Ayatollah Ali Khamenei is on bed rest and under observation by a team of doctors, according to four people familiar with his health situation.
Sept. 16, 2022
Iran’s supreme leader, Ayatollah Ali Khamenei, canceled all meetings and public appearances last week after falling gravely ill and is currently on bed rest under observation by a team of doctors, according to four people familiar with his health situation.
Ayatollah Khamenei, 83, had surgery sometime last week for bowel obstruction after suffering extreme stomach pains and high fever, one of the people said. The four people, two of whom are based in Iran, including one who has close ties with the country’s Revolutionary Guards, requested anonymity for discussing a sensitive issue like Ayatollah Khamenei’s health.
Ayatollah Khamenei underwent the surgery at a clinic set up at his home and office complex and is being monitored around the clock by a team of doctors, the person familiar with the operation said. The ayatollah’s condition was considered critical last week but has improved, and he is currently resting, the person said. His doctors remain concerned that he is too weak to even sit up in bed.
As supreme leader, Ayatollah Khamenei wields huge authority in Iran and would be the final arbiter on issues like the nuclear deal that is currently being negotiated with the United States. A former president of Iran and protégé of Ayatollah Ruhollah Khomeini, the founder of the revolution that led to the creation of the Islamic Republic of Iran in 1979, Ayatollah Khamenei assumed the position of the country’s top religious, political and military authority in 1989.
The Tasnim news agency, affiliated with the Revolutionary Guards, posted a brief item on Friday saying that the ayatollah would attend a religious ceremony with university students on Saturday.
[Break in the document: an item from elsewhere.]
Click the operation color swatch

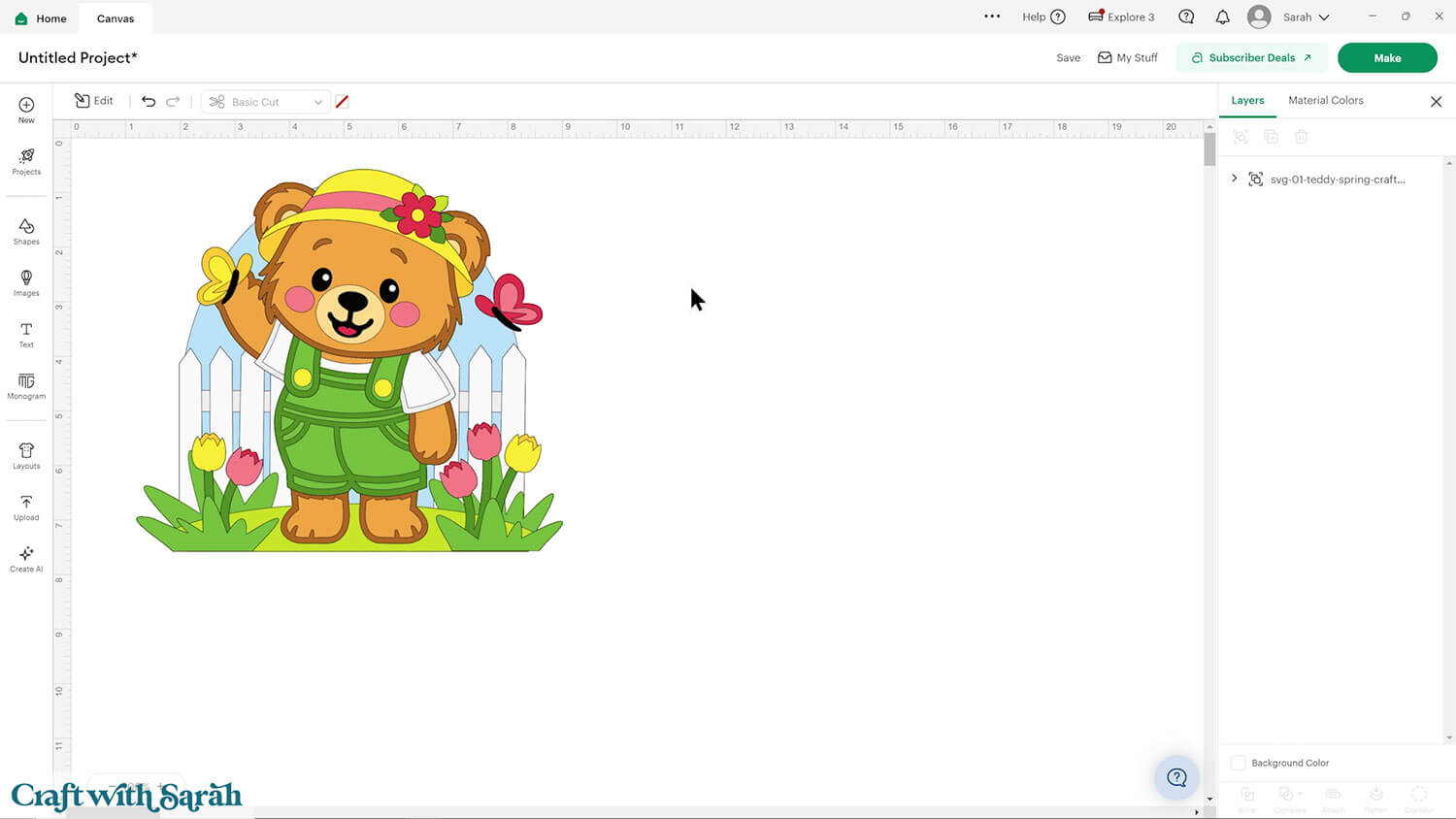pos(342,102)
But it wasn’t clear if it would take place, given his health.
Ayatollah Khamenei traveled to the religious city of Mashhad about two weeks ago to perform a ritual known as dust cleaning at the Imam Reza shrine in Mashhad. He went into a secluded area of the shrine, cleaned it and placed his head on a tombstone in a sign of prayer and submission. A photo of him at the shrine was published by Iranian media.
Ayatollah Khamenei told the people traveling with him that it might be his last time at the shrine, given his age, according to one of the four people, who was familiar with the details of his trip. He got sick soon after arriving back in Tehran, and his situation deteriorated over the past week, the person said.
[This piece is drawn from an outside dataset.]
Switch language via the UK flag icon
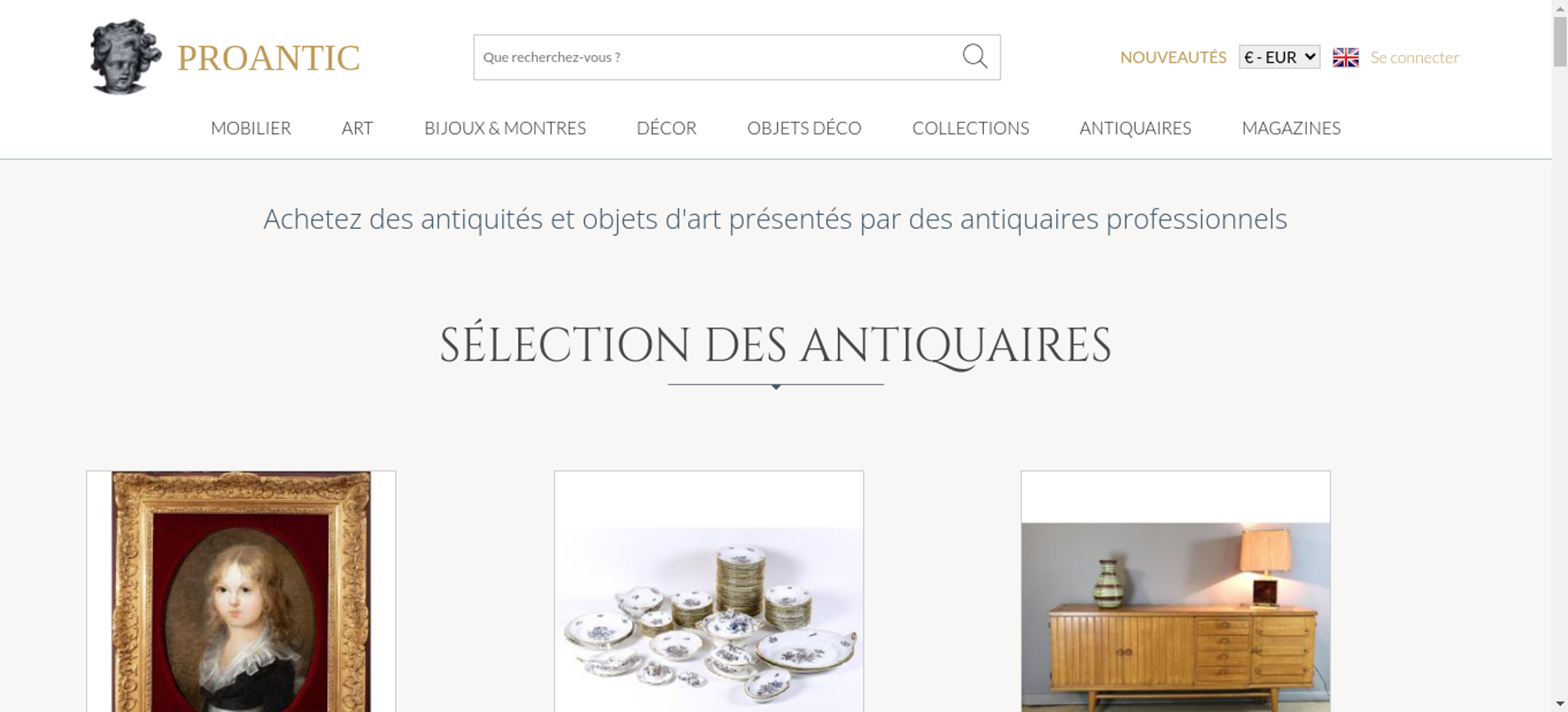 click(x=1345, y=57)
His office canceled all meetings last week and also an important annual meeting with the Assembly of Experts — the body that will decide his replacement once he dies — on Sept. 6 because he was too ill to sit up, according to four people familiar with his health condition.
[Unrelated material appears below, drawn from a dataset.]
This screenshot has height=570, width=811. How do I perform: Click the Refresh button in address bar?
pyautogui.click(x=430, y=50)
A member of the Assembly of Experts, Hashem Hashemzadeh Harissi, told an Iranian newspaper that “in this round, unlike previous rounds, the members of the Assembly of Experts did not meet with the supreme leader” because it would “be a heavy burden on him.”
While Ayatollah Khamenei’s situation prompted some speculation in Iran and among opposition groups outside the country in recent days that he had died, the country’s president, Ebrahim Raisi, traveled to Uzbekistan for a regional security meeting, and analysts said he would probably have canceled his trip if the ayatollah’s life had been in danger. Mr. Raisi is also scheduled to travel to New York for the United Nations General Assembly, where he will be speaking on Wednesday.
Iran usually does not comment publicly on Ayatollah Khamenei’s health. But in 2014, he underwent prostate surgery, and his recovery was widely covered in the official media.
Iran’s United Nations mission in New York said it could not immediately comment without getting approval from Tehran.